Written exercise 1: Set down the part of the weekend links post that starts with "And Steven Heller" and goes on through "few more days).".
Written exercise 2: In the weekend links post, which BBC Radio documentary features Steven Heller?
Written exercise 3: Pick up the weekend links post after its final sentence and keep writing.

Passage:
○ ○ ○

The Casual Optimist

Books, Design and Culture

Something for the Weekend


Steven Heller, editor of I Heart Design and author/editor of countless other books about design, at 10 Answers.

And Steven Heller is one of the designers featured in BBC Radio documentary I Heart Milton Glaser about the iconic I (Heart) NY logo and the designer who created it (go listen now because it’s only available for a few more days).

Print and the City –a fascinating look at whether movable type printing presses were the drivers of economic growth in cities by Jeremiah Dittmar (via The Browser):

[C]ities in which printing presses were established 1450-1500 had no prior growth advantage, but subsequently grew far faster than similar cities without printing presses… Cities that adopted print media benefitted from positive spillovers in human capital accumulation and technological change broadly defined. These spillovers exerted an upward pressure on the returns to labour, made cities culturally dynamic, and attracted migrants.

○ ○ ○

Given records:
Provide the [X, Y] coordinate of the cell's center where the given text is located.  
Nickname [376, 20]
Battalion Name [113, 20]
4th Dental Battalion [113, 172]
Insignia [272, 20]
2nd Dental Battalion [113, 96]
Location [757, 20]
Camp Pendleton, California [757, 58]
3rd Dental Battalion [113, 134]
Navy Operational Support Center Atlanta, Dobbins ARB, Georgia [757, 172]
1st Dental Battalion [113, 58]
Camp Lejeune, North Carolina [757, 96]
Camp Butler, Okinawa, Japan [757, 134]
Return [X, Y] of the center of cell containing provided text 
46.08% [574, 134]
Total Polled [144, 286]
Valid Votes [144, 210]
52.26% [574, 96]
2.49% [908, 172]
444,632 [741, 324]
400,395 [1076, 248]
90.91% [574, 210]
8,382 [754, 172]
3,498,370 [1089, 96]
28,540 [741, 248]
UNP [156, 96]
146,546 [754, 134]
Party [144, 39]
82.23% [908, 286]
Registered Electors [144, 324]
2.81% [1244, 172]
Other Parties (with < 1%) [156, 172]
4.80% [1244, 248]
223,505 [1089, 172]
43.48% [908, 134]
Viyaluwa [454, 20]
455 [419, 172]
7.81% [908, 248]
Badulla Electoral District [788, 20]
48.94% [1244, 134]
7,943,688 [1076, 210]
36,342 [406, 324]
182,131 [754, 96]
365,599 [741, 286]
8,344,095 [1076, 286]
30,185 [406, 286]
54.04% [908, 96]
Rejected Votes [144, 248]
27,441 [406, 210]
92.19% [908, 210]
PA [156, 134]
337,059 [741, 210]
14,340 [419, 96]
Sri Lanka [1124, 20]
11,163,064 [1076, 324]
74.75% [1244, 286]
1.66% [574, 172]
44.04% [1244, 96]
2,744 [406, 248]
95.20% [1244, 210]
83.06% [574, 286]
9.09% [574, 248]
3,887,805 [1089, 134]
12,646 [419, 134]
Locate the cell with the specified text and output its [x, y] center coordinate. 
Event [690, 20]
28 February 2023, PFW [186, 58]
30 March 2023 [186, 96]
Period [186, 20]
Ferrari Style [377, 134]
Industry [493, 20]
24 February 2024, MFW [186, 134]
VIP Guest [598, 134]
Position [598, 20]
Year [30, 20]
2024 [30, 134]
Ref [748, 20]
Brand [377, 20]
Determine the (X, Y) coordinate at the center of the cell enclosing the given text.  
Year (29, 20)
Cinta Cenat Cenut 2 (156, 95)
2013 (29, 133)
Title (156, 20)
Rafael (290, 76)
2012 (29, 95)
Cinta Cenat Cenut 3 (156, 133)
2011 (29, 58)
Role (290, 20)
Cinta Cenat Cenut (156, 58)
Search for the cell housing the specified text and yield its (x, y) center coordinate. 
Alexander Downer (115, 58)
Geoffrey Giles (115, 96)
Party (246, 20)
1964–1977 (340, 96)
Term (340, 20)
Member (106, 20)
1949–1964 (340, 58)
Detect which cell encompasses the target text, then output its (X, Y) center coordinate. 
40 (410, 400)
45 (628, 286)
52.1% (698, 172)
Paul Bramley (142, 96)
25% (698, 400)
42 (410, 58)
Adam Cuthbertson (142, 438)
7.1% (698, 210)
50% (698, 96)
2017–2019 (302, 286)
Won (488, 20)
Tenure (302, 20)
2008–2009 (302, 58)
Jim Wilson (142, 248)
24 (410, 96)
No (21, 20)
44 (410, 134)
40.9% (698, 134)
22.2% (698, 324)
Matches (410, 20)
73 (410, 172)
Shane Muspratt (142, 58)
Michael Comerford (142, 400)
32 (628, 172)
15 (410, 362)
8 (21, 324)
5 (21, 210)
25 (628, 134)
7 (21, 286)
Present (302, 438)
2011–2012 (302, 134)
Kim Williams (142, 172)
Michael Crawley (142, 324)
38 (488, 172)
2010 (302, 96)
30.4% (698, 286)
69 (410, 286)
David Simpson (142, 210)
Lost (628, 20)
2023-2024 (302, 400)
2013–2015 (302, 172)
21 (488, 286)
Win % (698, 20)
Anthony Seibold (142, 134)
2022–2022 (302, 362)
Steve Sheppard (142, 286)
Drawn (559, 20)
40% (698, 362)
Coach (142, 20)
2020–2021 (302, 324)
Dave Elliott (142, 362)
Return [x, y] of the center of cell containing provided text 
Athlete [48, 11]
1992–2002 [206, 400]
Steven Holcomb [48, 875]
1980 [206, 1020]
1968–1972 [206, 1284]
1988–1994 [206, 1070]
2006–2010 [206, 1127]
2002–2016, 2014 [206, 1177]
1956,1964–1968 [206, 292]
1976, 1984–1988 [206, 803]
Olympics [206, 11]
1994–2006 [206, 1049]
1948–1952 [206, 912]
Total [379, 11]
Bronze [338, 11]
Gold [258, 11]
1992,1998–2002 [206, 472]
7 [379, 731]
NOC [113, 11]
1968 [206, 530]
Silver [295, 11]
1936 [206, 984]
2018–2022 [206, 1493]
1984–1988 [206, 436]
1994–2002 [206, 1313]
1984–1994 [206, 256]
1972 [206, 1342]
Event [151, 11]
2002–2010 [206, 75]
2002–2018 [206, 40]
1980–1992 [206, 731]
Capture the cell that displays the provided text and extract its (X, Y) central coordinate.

○ ○ ○

Expected output 1:
And Steven Heller is one of the designers featured in BBC Radio documentary I Heart Milton Glaser about the iconic I (Heart) NY logo and the designer who created it (go listen now because it’s only available for a few more days).

Expected output 2: I Heart Milton Glaser

Expected output 3:
In the pre-industrial era, commerce was a more important source of urban wealth and income than tradable industrial production. Print media played a key role in the development of skills that were valuable to merchants. Following the invention printing, European presses produced a stream of math textbooks used by students preparing for careers in business.

The Savage Marketplace — A really interesting and thoughtful survey of the current state of book editing in the UK by Alex Clark , with contributions from Diana Athill, Blake Morrison, Jeannette Winterson and others, for The Guardian:

[W]hat saps the spirit are the manuscripts that leave you with the question: why did no one sit down with the writer and point out where this isn’t working? Why didn’t a red pen mark the hackneyed phrase, or the stock character, or the creaky dialogue? And, sometimes, why didn’t someone deliver the unfortunate verdict: this simply isn’t ready yet, and may never be?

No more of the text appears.